Despite its beautiful appearance, it was actually used as a prison for people on death row and was the site of many gruesome executions during those times. But now it is a wonderful museum worth visiting.

  1. Bellver Castle. Spain.

The Gothic-style castle is located on a hill 3 km west of the center of Palma on the island of Mallorca. The building is in excellent condition and has existed for about 700 years. Castel de Belver was also a prison and has recently been turned into a museum.

The castle was built in a very unusual style for this type of defensive structure, which distinguishes it from other European castles.

  1. Castle of Sammezzano. Italy.

This castle is simply breathtaking. In 2017, the castle was acquired by a new owner, and before that, after the Second World War, it worked as a luxury hotel, and in recent decades it was closed. It is located in Leccio, 30 km from Florence.

Although it also looks good from the outside, the charming architecture and design inside is what make this castle stand out. Unfortunately, it fell into some decline, because over the past 3 decades only rare public visits were allowed.
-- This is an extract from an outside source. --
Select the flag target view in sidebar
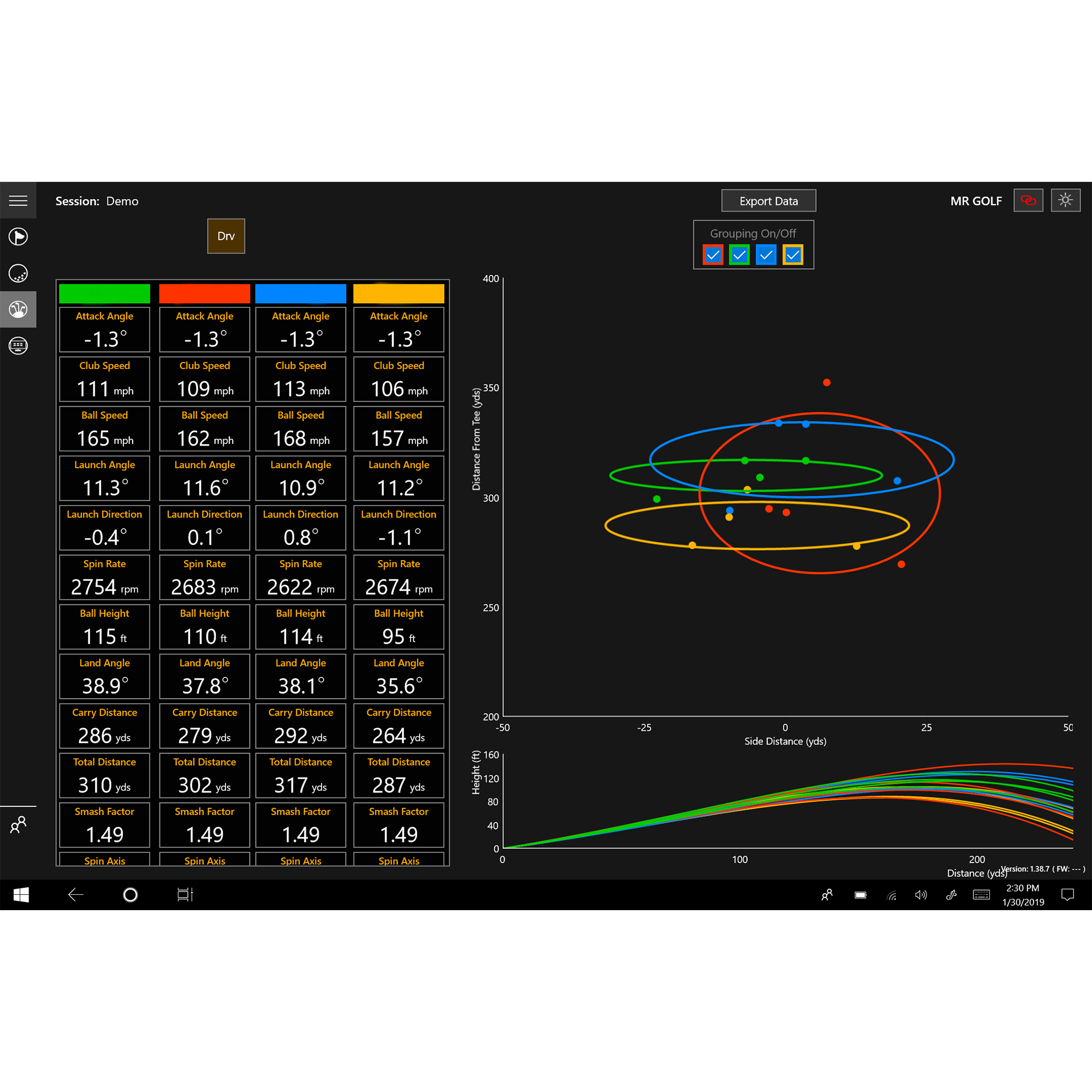point(19,237)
  1. Pena Palace. Portugal.

It may not technically be a castle, but this beautiful Portuguese palace could not be excluded from this list.

The palace stands on a hilltop in the mountains above the city of Sintra, and on a clear day it can be seen from Lisbon. The 167-year-old building is also listed as a UNESCO World Heritage Site.

  1. Edinburgh castle. Scotland.

Edinburgh Castle is one of the oldest fortifications in Europe. It stands on Castle Rock, a site that has been inhabited by humans since at least the Iron Age. A 2014 study found at least 26 sieges of this castle over its 1,100-year history, giving it the distinction of being the most besieged place in the UK and one of the most heavily attacked in the world.

It is also one of Scotland’s most visited tourist attractions with over 2 million visitors each year.

  1. Gravensteen. Belgium.

This beautiful fortress, also known as the “Count’s Castle”, is located in the city of Ghent. It is open to the public and boasts a unique set of medieval torture equipment on display. There is even a guillotine in the collection, which was actually used at one time.

  1. Peles Castle. Romania.

This Neo-Renaissance castle is located in the Carpathians. It is relatively new compared to others on this list, with construction only beginning in the late 1800s and finishing in 1914.

Its 160 rooms are adorned with the finest pieces of European art, Murano crystal chandeliers, German stained-glass windows, and walls upholstered in cordovan leather.